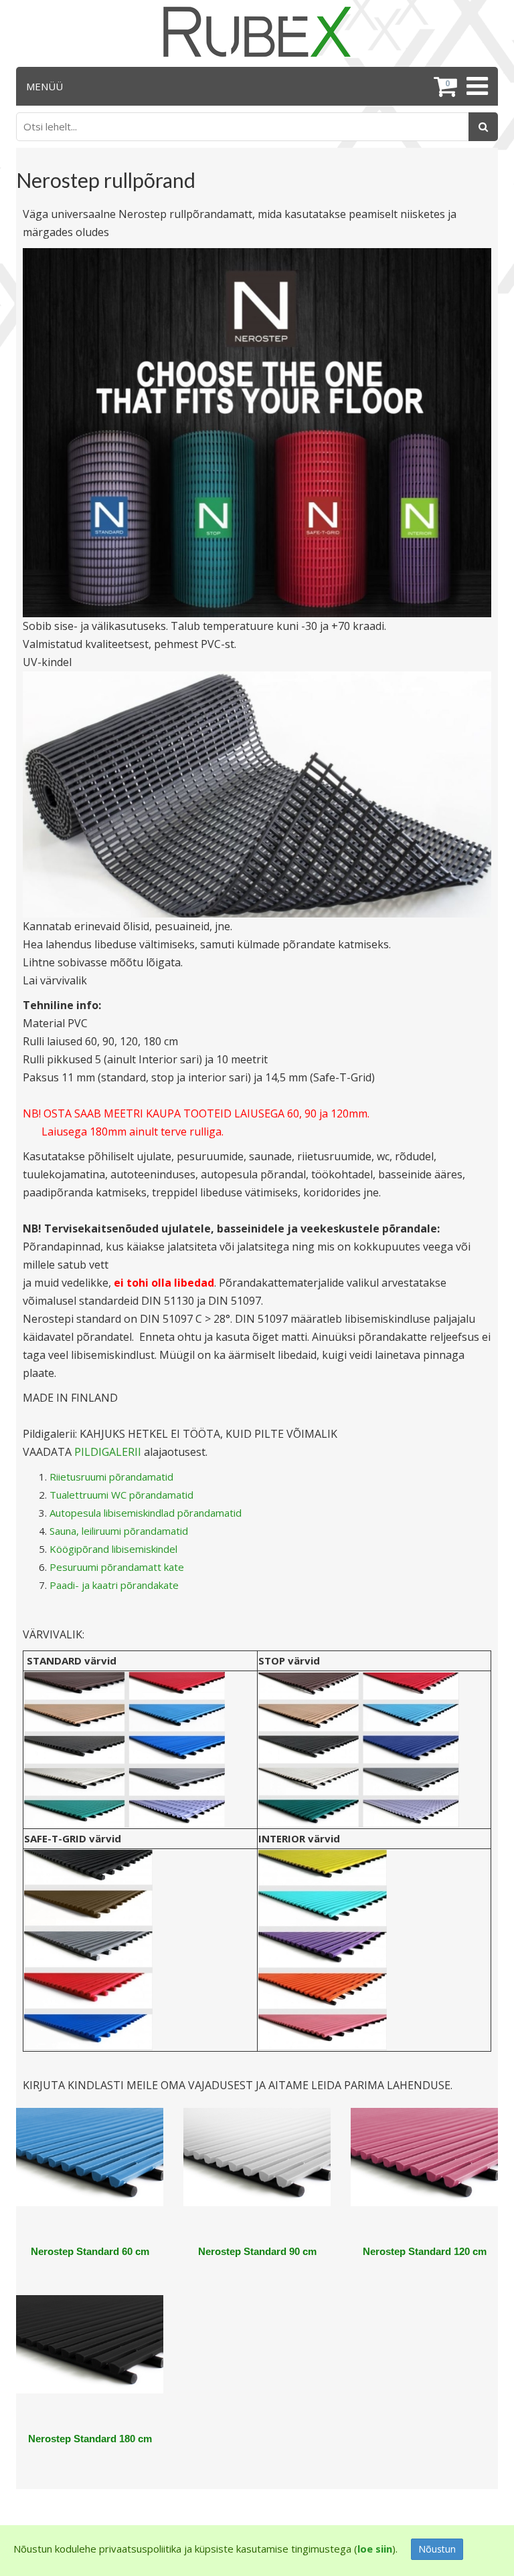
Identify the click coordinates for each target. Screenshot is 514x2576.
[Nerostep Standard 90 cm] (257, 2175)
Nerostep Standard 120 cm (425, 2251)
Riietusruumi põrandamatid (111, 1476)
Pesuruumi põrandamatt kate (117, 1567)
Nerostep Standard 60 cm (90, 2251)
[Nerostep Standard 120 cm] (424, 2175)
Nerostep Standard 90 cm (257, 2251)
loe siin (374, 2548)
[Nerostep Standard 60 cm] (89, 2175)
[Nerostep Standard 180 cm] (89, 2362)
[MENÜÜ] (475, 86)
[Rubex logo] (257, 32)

········

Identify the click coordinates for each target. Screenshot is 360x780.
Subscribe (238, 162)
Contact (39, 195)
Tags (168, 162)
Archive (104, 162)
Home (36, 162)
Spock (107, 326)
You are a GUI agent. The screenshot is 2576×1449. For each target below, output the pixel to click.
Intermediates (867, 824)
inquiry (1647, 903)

········

What is required: Could you set down, exactly as written, the lines above between the one holding "Screenshot is 514x2576." and the one holding "[Nerostep Standard 120 cm] (424, 2175)", inclusive, and nothing more?

Problem solution:
Identify the click coordinates for each target. Screenshot is 514x2576.
[Nerostep Standard 90 cm] (257, 2175)
Nerostep Standard 120 cm (425, 2251)
Riietusruumi põrandamatid (111, 1476)
Pesuruumi põrandamatt kate (117, 1567)
Nerostep Standard 60 cm (90, 2251)
[Nerostep Standard 120 cm] (424, 2175)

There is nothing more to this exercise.